How to process queries that have lists/ arrays as parameters

Tuesday, October 12th, 2010

There were multiple times in recent projects where I had to write SQL for queries that had lists or arrays as parameters. There are a few ways of dealing with this issue, since API do not allow this natively.

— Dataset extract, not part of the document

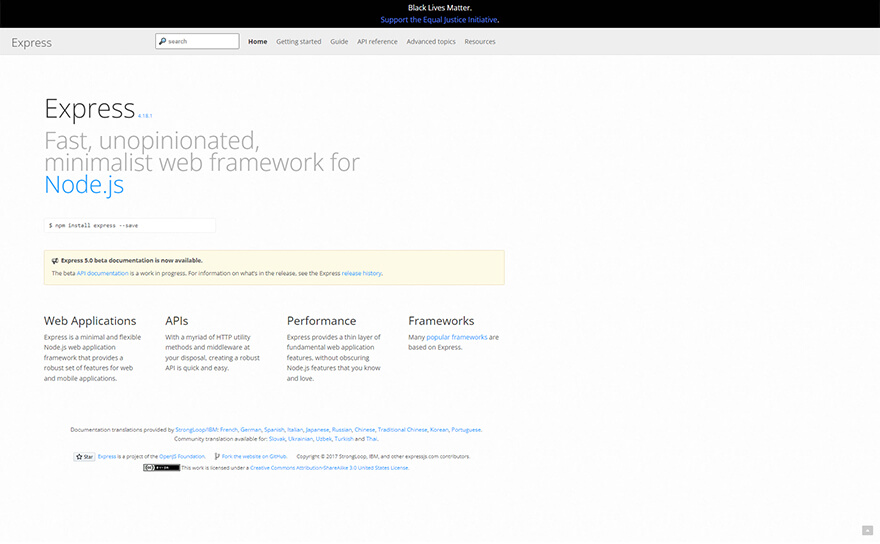This screenshot has height=544, width=880.
Task: Expand the Advanced topics menu
Action: pyautogui.click(x=431, y=42)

One way is to use temporary table, insert all the ids in it and then join to that table in the query. Sybase has ‘native’ support for such temp tables, as long as you are using the same connection to insert the ids, and then execute the query.
To get the single connection out of the pool,use the following code:
JdbcTemplate scdsJdbcTemplate = null;
final String tempTableName = “#assets”;
try {
scds = new SingleConnectionDataSource(getJdbcTemplate().getDataSource().getConnection(), true);
scdsJdbcTemplate = new JdbcTemplate(scds);

createTempTableForIds(ids, tempTableName, scdsJdbcTemplate);

To insert ids into temp table and drop it after it was used, use the following code:
protected void createTempTableForIds(final List<String> ids, String tempTableName, JdbcTemplate jdbcTemplate) throws SQLException {
if (!tempTableName.startsWith(“#”)) {
throw new RuntimeException(“Temp table ” + tempTableName + ” does not start with #, which is a” +
“requirement for a temp table”);
}

final String TABLE_CREATE = “create table #_TABLE_NAME_ (barraId varchar(32))”;
final String TABLE_POPULATE = “insert into #_TABLE_NAME_ (barraId) values(?)”;

jdbcTemplate.execute(“sp_dboption asgp_db, ‘ddl in tran’, true”);
jdbcTemplate.execute(TEMP_TABLE_CREATE.replaceFirst(“#_TABLE_NAME_”, tempTableName));

String insertSql = TABLE_POPULATE.replaceFirst(“#_TABLE_NAME_”, tempTableName);

doInsertValuesIntoTempable(ids, jdbcTemplate, insertSql);
}

protected void doInsertValuesIntoTempable(final List<String> ids, JdbcTemplate jdbcTemplate, String insertSql) throws SQLException {
BatchPreparedStatementSetter batchObject = new BatchPreparedStatementSetter() {
public void setValues(PreparedStatement ps, int i) throws SQLException {
ps.setString(1, ids.get(i));
}

public int getBatchSize() {
return ids.size();
}
};

int[] updateCounts = jdbcTemplate.batchUpdate(insertSql, batchObject);

/* sanity checking results */
if (updateCounts.length != barraIdAssets.size()) {
throw new SQLException(“Not all Ids were inserted # of inserts ” +
updateCounts.length + ” vs. # of Ids needed to be inserted ” + barraIdAssets.size());
}
for(int i=0; i< updateCounts.length; ++i) {
if (updateCounts[i] != 1) {
throw new SQLException(“Could not insert id” + ids.get(i)
+ ” inserted ” + updateCounts[i] + ” instead of 1 row”);
}
}
}

public static void dropTempTable(String tempTableName, JdbcTemplate jdbcTemplate) {
if (!tempTableName.startsWith(“#”)) {
throw new RuntimeException(“Temp table ” + tempTableName + ” does not start with #, which is a” +
“requirement for a temp table”);
}
String TABLE_DROP = “drop table #_TABLE_NAME_ “;
jdbcTemplate.execute(TABLE_DROP.replaceFirst(“#_TABLE_NAME_”, tempTableName));
}

The second way, you can dynamically create an in-clause and populate it with the ids, where you will have to make sure to batch #, e.g. possibly create a few queries since each one would work on subset of ids. You might be able then fire these queries in parallel and get the results that way.